Monday 11 August 2008

Six degrees of exasperation....

August 3rd -10th: an abridged list of majorly minor irritations

1) Taoiseach Brian Cowen. I abjure violence and yet simply cannot imagine growing tired of whacking his face with a plank. This is very probably how revolutions start.

2) The way that Richard Dawkins uses the word “amusing” in The God Delusion. Dawky often finds it “amusing” when he hears so and so say such and such about this and that – usually an attack on Dawkins himself, in fact - and for some reason this does my head in.

Obviously, this is just a (fairly transparent) form of counter-attack. But, and I'm not sure why, exactly, it also reminds me of the way those football guys talk when you see them being interviewed at the end of some game or other.
Interviewer:"Well, Jim, you've won the cup, what's next for you and the boys?"
Jim:"I think it's fair to say, Arthur, that the boys will be sinking a fair few shandy-lemonades tonight”. Oh, stop it. Stop it right now. (Excellent book, though. A magical, logical dream.)

3) Suggs is fronting an advertising campaign for Birds Eye Foods (“good mood food”). I'll say that again: Suggs is fronting an advertising campaign for Birds Eye Foods. This is very old news, apparently, but I only found out yesterday when a “friend” sent me a clip.

Why are people so disappointing? Like Robert Mugabe, Edward Said, Queer As Folk, Fidel Castro, Noam Chomsky, Shameless and Wayne Rooney, say, Suggs started off brilliantly and then simply didn't know when to quit. How can he possibly think he makes sense to us now?

4) Fruitellas. On a whim, I bought some at a garage the other day, feeling I ought to lighten up, live a little and try something new. That was a rubbish whim. Who eats this stuff? It's properly horrible.
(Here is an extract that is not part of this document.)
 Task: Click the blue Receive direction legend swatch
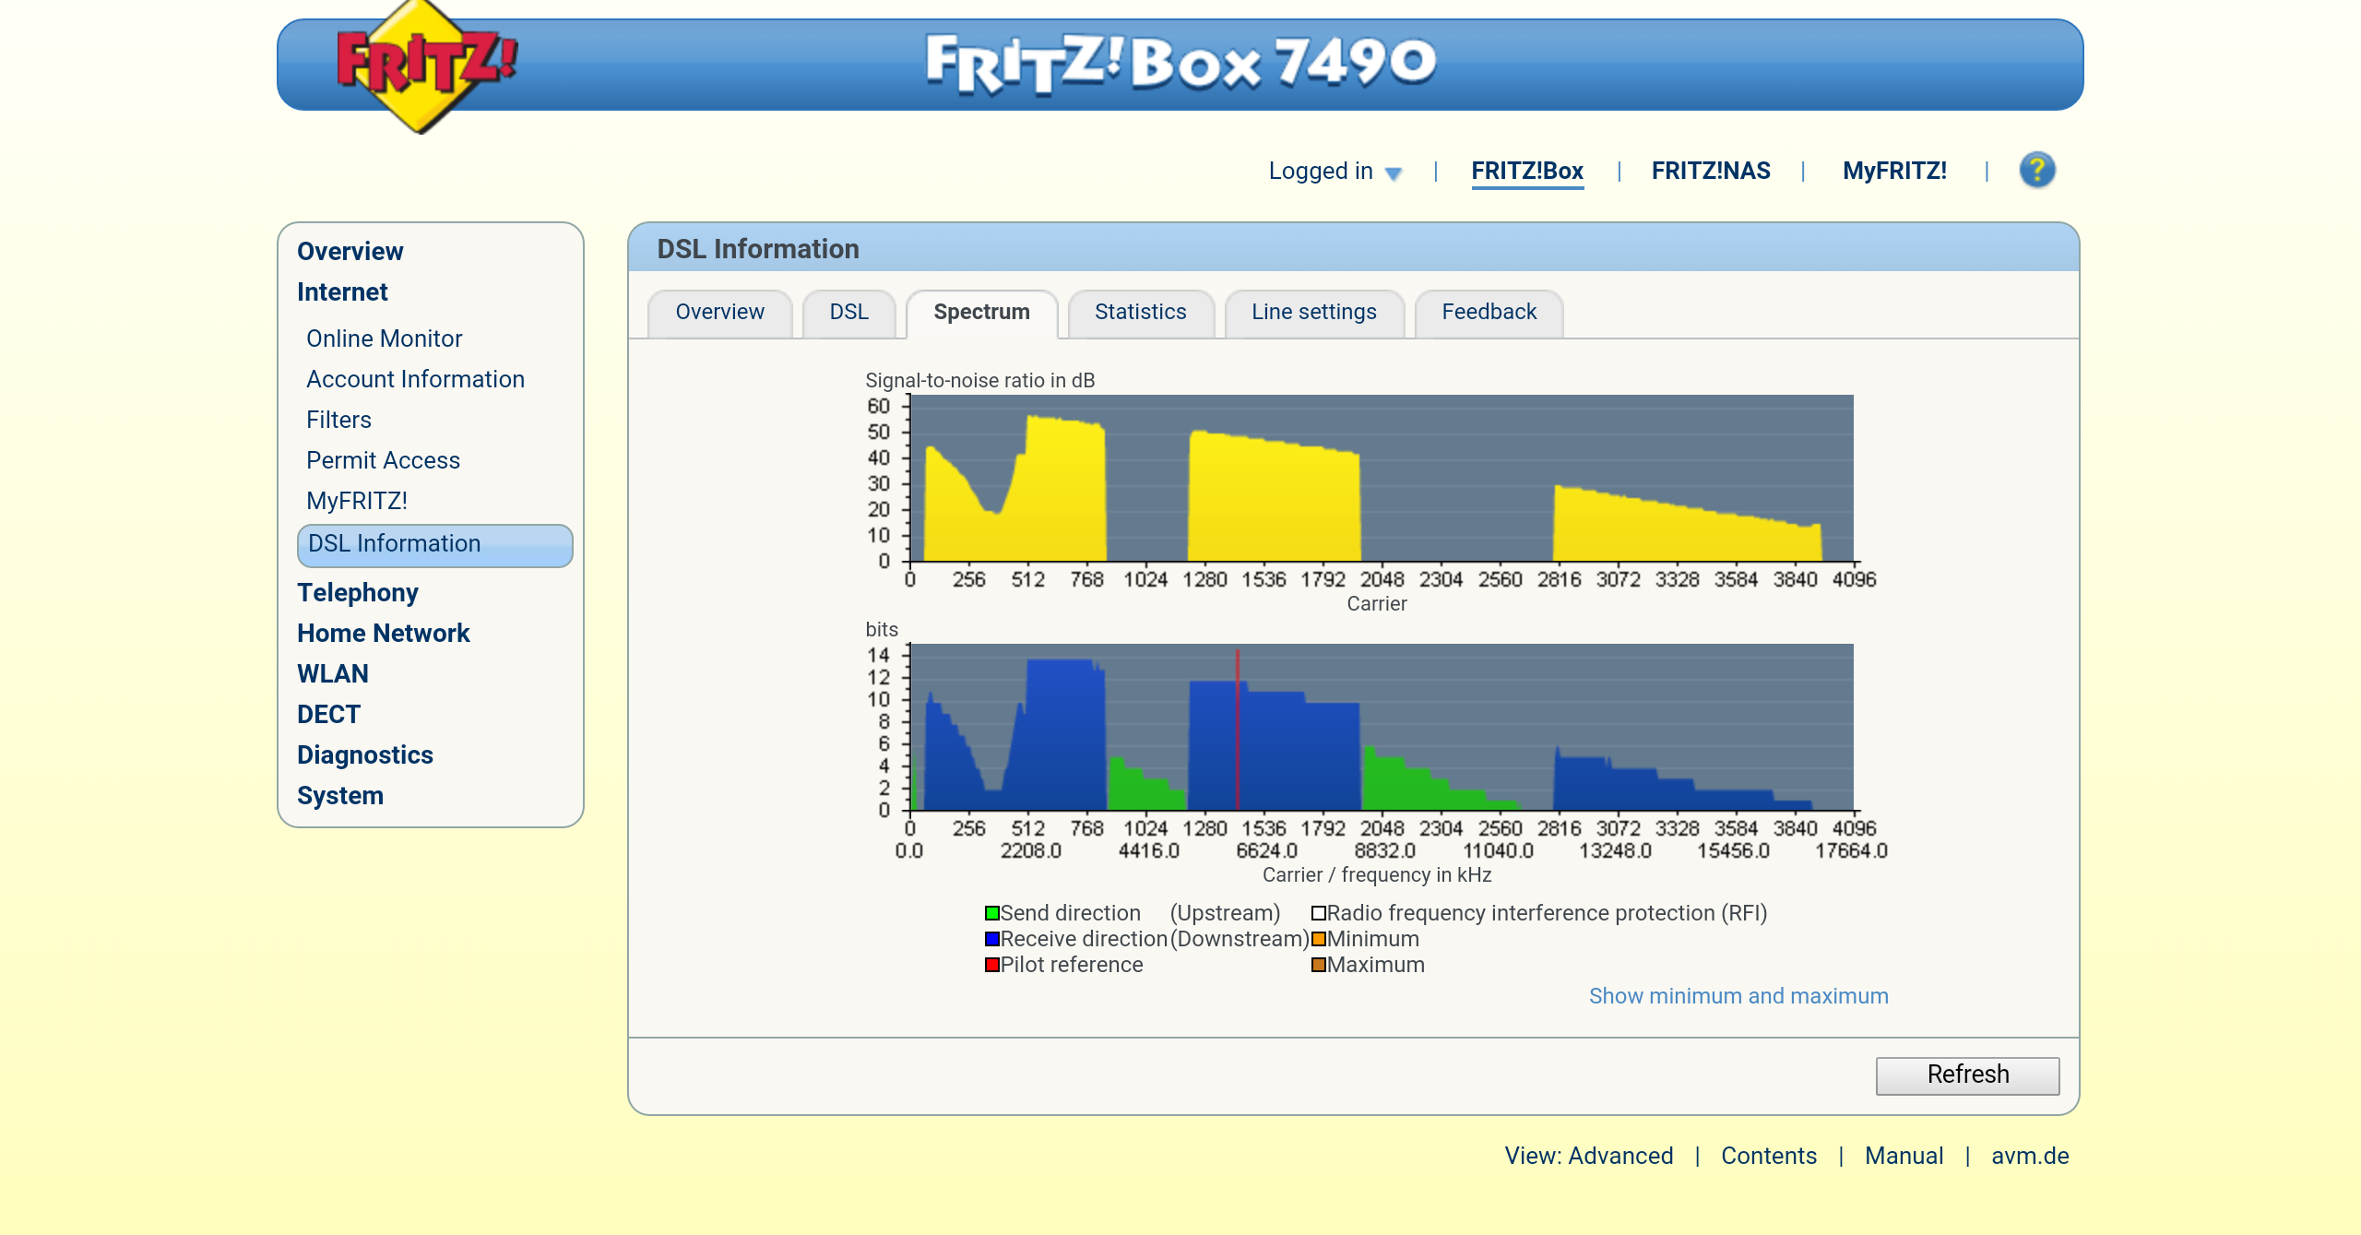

5) Leonard Bernstein. In the second movement of his Chichester Psalms (Adonai Ro-i) a sudden, clattering crime breaks out after about two and a half minutes. We did an arrangement of this particular piece of music at school, as it happens, and I occasionally go back to it if I'm feeling distressed or sad in a certain kind of way. It helps.

Last week, however, the anticipated solace was ruined by the anticipated clattery crime. I can no longer pretend it's not about to happen, it seems, and so the beautifully cascading harmonies of the opening stages are pre-ruined by what's going to come. How is that fair? I'm v. disappointed with you, Leonard Bernstein. Try harder.

6) The fecker who coughed in the Albert Hall during a performance of Barber's famous Adagio for Strings (15/09/2001). This particular cough makes me wince every time I hear it. The conductor, Leonard Slatkin – like him or loathe him, the guy gives good hair - had coaxed his orchestra towards a ringing, shuddering, terrorist-defying silence. This deadly seven-second pause followed a crescendo of screaming violins and arrived after (roughly) seven minutes and six seconds. It was an immensely powerful silence, really, and it ripped right into me. I didn't notice the coughing first time round, in fact, because I was too far gone crying – in a controlled, strong, vigorously heterosexual way.

It was a beautiful performance, though, and has always felt like a defiantly apt response to the killings of a few short days previously. But that cough. My God, how it annoys me. (If anyone can show that it was Brian Cowen coughing on that night, incidentally, then I'll happily take care of the rest – contradictory and shabby proof welcomed.) Right so, but six of the seven seconds had already passed in a pulsating and terrible silence. The seventh second was partially underway, for pity's sake, as the cough, like some syncopated half-beat, precedes the return of the violins. You couldn't wait? What is wrong with you people? How is it possible to lack the ability to resist clearing your throat for half a second more? Did you not hear the silence you were destroying, you selfish fool? And so it goes on.....

Anyway, that performance is now ruined for me, too, as I discovered to my cost last Thursday. Knowing that this cough is impending makes it impossible to fall into the music – or into the mood of that particular moment in time, more specifically – in an unguarded, come and hurt me better, kind of a way. I just don't know.